The event at University of Lagos was organised by Centre for Democratic Development Research and Training, Zaria.

Describing restructuring as “a lie”, Osoba faulted the sincerity of those advocating resource control, adding that, in spite of an additional 13 per cent federal allocation, oil-producing states were not faring well because leaders of  the region had been diverting the money.

He said it would take a struggle by the masses for Nigeria to experience any positive change.

He said, “The minimum agenda for change cannot be brought about automatically; it cannot be wished into existence; the people have to struggle. The classes of people that are short-changed by the present regime have to find a way of developing a common strategy and it can only be done, if the truth must be said, by overthrowing the existing order.
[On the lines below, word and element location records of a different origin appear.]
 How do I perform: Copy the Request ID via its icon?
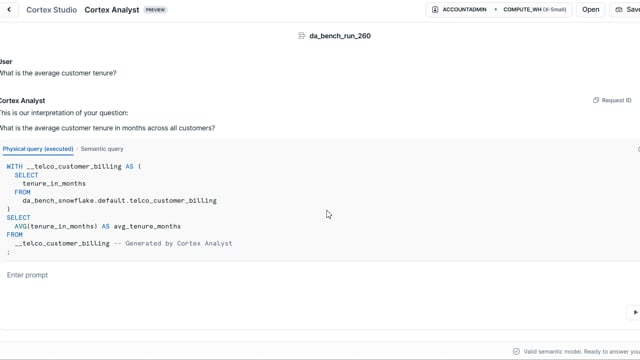click(x=596, y=100)
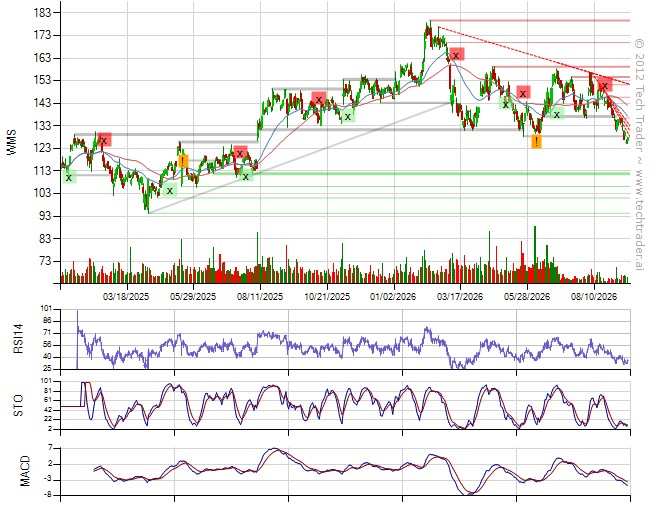Click the 183 price axis label
The image size is (657, 514).
42,13
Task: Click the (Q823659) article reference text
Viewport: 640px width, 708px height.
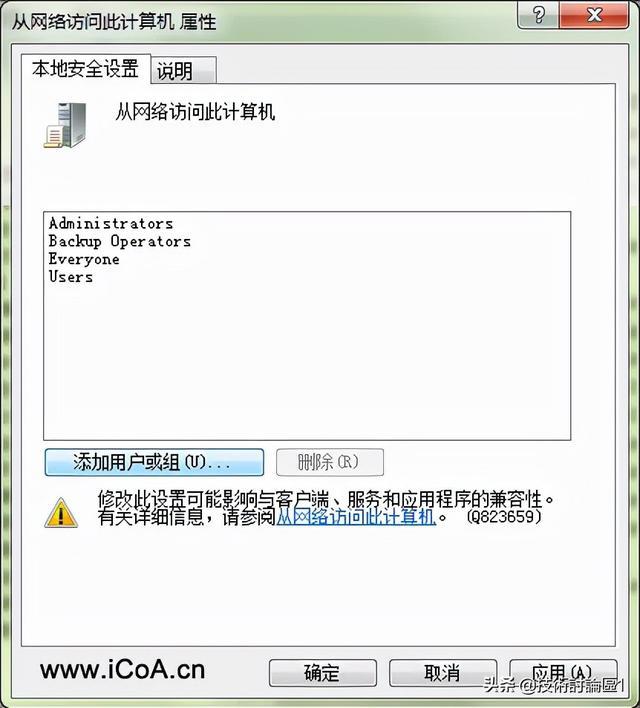Action: coord(504,517)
There is no other way.

“In fact, all nations of the world today who stand tall and proud have, at one point or the other in their history, undergone  a revolutionary transformation and they have removed the hands of looters from their treasury and put themselves in the hands of reliable and working honest people.
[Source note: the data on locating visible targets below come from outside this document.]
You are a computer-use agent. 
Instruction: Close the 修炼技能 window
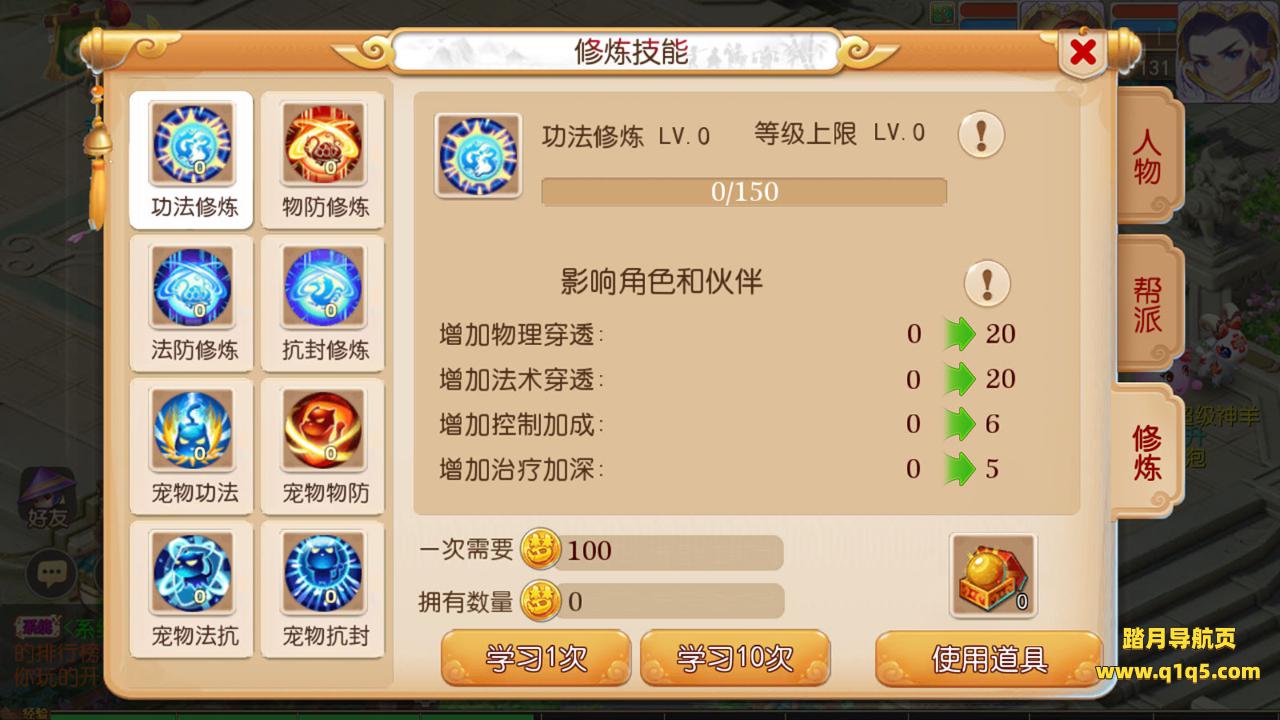[x=1083, y=52]
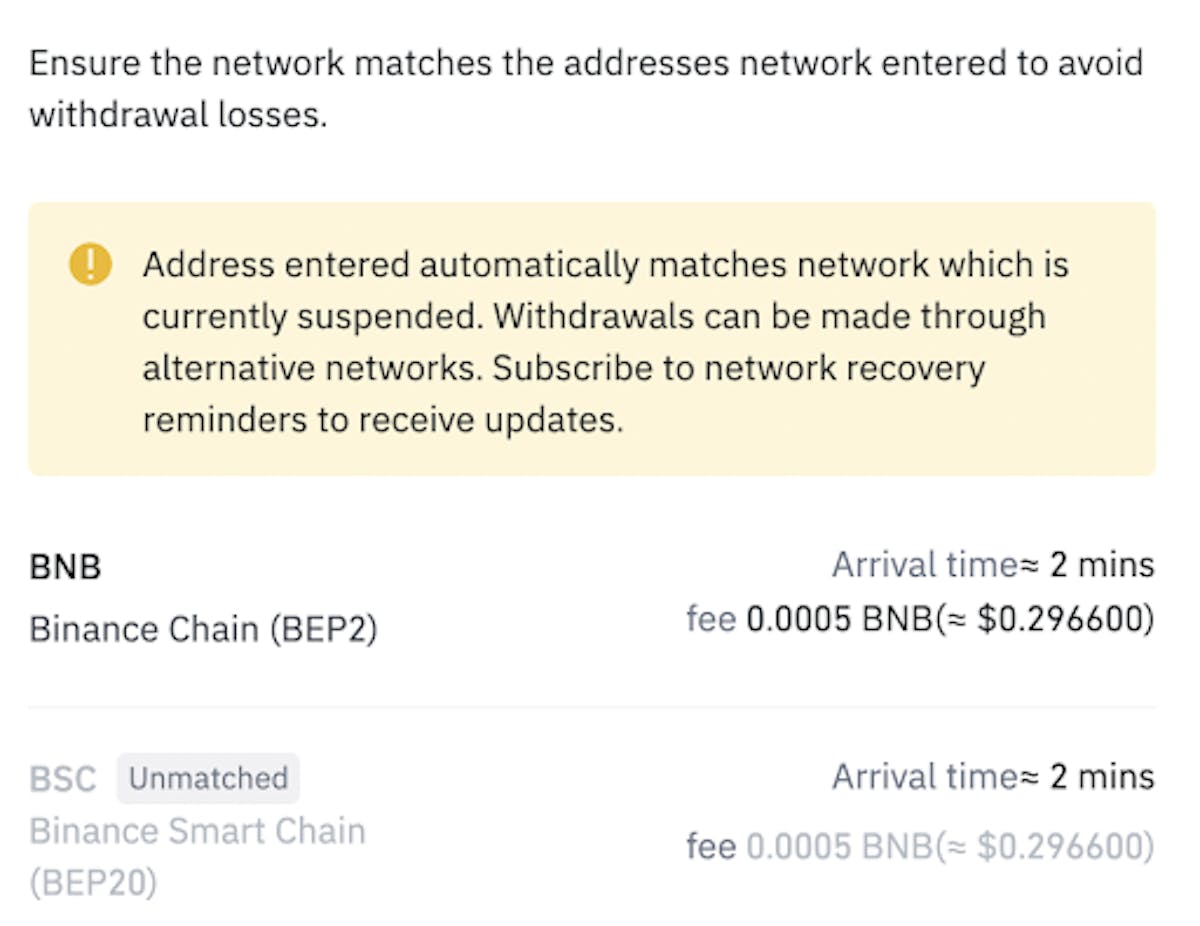Click the BSC network abbreviation label
The height and width of the screenshot is (926, 1200).
tap(63, 778)
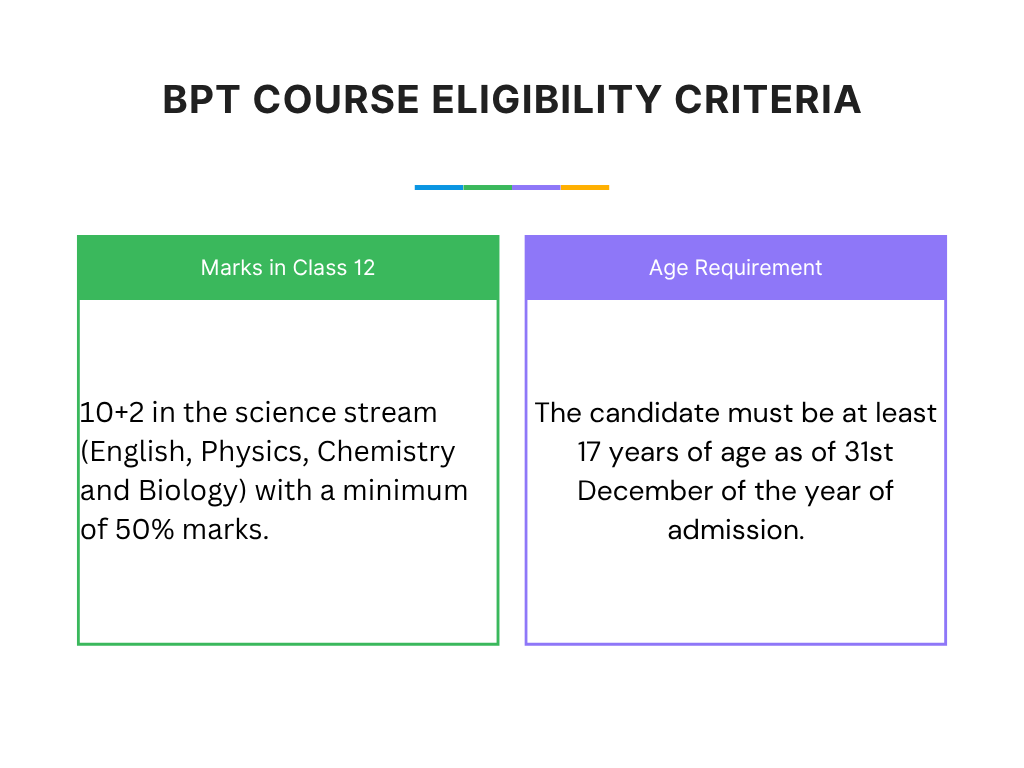Image resolution: width=1024 pixels, height=768 pixels.
Task: Click the word "English" in the left box
Action: (x=139, y=451)
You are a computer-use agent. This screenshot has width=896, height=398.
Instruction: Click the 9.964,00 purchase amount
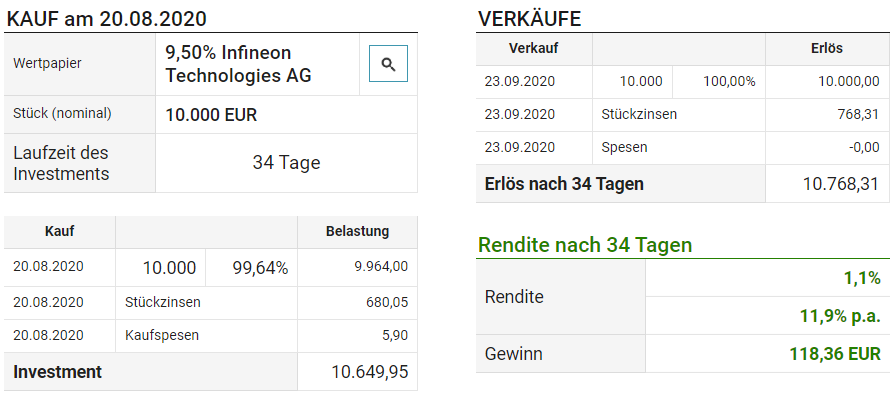tap(381, 267)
“So, there is no ambiguity about it, a continuous struggle is the only solution to our problems, not restructuring.”

Lagos lawyer, Mr Femi Falana, who reviewed the book, said the Minority Report & Draft Constitution for the Federal Republic of Nigeria 1976 resulted from the failure of Osoba and Usman to agree with the other 47 members of the constitution drafting committee set up by the  Murtala Muhammed regime in preparation for the take-off of the Second Republic in 1979.

He said after Muhammed was killed in a failed coup, Mr Olusegun Obasanjo, who took over from him, simply adopted the majority report by the 47 members and discarded the minority report put together by Osoba and Usman.

Falana said the minority report had long addressed some of the issues in the country today, including the minimum age requirement to contest the office of the President.

Director, CEDDERT, Mr Abubakar Siddique, said none of the challenges identified 43 years ago by Osoba and Usman in their report had been surmounted by the country.

He said, “Our people have sunk into a very deep level of desperation. Corruption level is unbelievably high. We live in a country that is extremely unjust.”

Among those at the occasion were a former Kaduna State governor, Mr Balarabe Musa, and President of Nigeria Labour Congress, Mr Ayuba Wabba.